- Records for this task:
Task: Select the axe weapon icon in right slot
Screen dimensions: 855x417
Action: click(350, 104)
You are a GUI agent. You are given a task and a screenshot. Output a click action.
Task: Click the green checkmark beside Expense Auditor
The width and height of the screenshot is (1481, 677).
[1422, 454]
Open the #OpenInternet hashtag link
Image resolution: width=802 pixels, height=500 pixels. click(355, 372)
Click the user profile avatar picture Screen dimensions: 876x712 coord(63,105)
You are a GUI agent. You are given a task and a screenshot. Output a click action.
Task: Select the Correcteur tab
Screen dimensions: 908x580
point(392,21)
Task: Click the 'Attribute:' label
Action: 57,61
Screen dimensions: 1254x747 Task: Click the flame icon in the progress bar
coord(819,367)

* * *

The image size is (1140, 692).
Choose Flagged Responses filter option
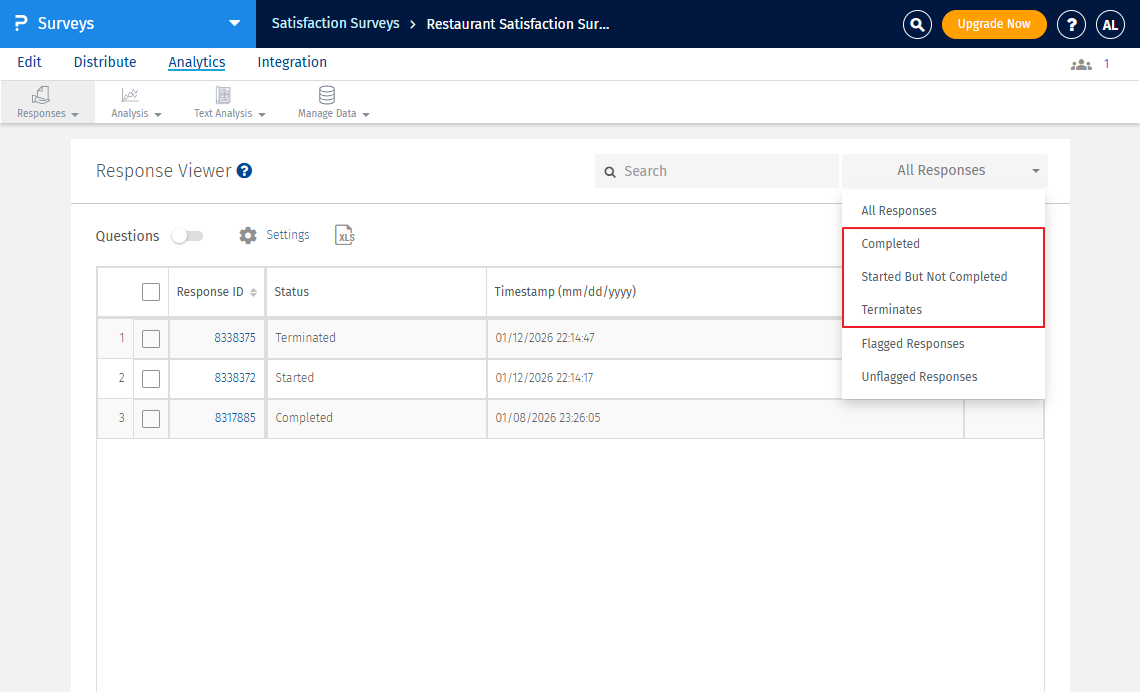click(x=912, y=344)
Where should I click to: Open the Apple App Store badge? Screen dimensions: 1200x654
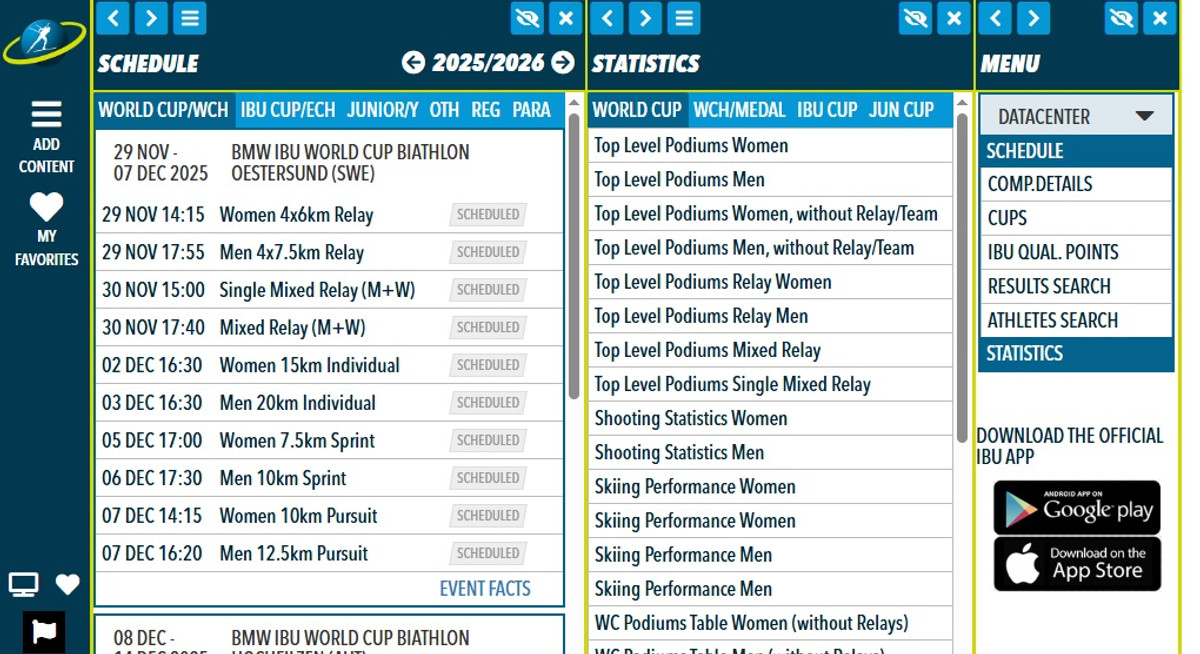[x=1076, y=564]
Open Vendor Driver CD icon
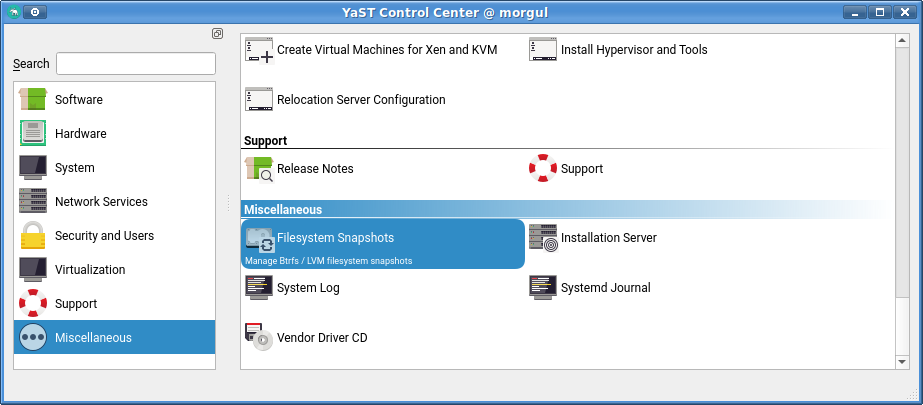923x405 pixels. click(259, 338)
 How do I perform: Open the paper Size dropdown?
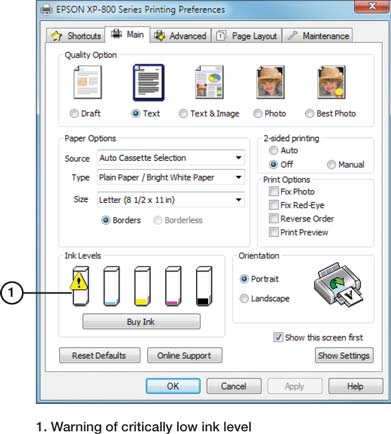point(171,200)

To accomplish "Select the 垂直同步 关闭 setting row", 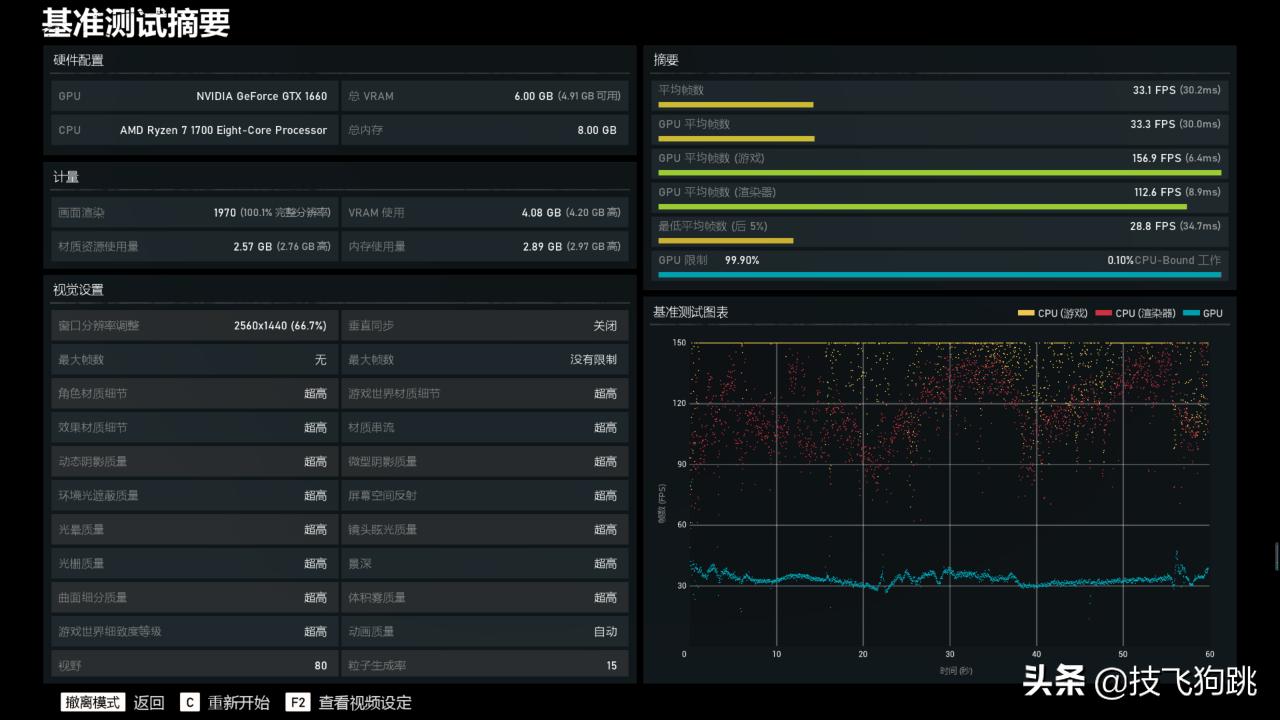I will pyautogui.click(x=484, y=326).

- Task goal: In the entries above, please find the line with "Task: Select the axe" and the line with "Click the user", then write out exactly those two lines and every line between them, and nothing more.

- Problem solution:
Task: Select the axe weapon icon in right slot
Screen dimensions: 855x417
Action: click(350, 104)
You are a GUI agent. You are given a task and a screenshot. Output a click action.
Task: Click the green checkmark beside Expense Auditor
The width and height of the screenshot is (1481, 677).
[1422, 454]
Open the #OpenInternet hashtag link
Image resolution: width=802 pixels, height=500 pixels. click(355, 372)
Click the user profile avatar picture Screen dimensions: 876x712 coord(63,105)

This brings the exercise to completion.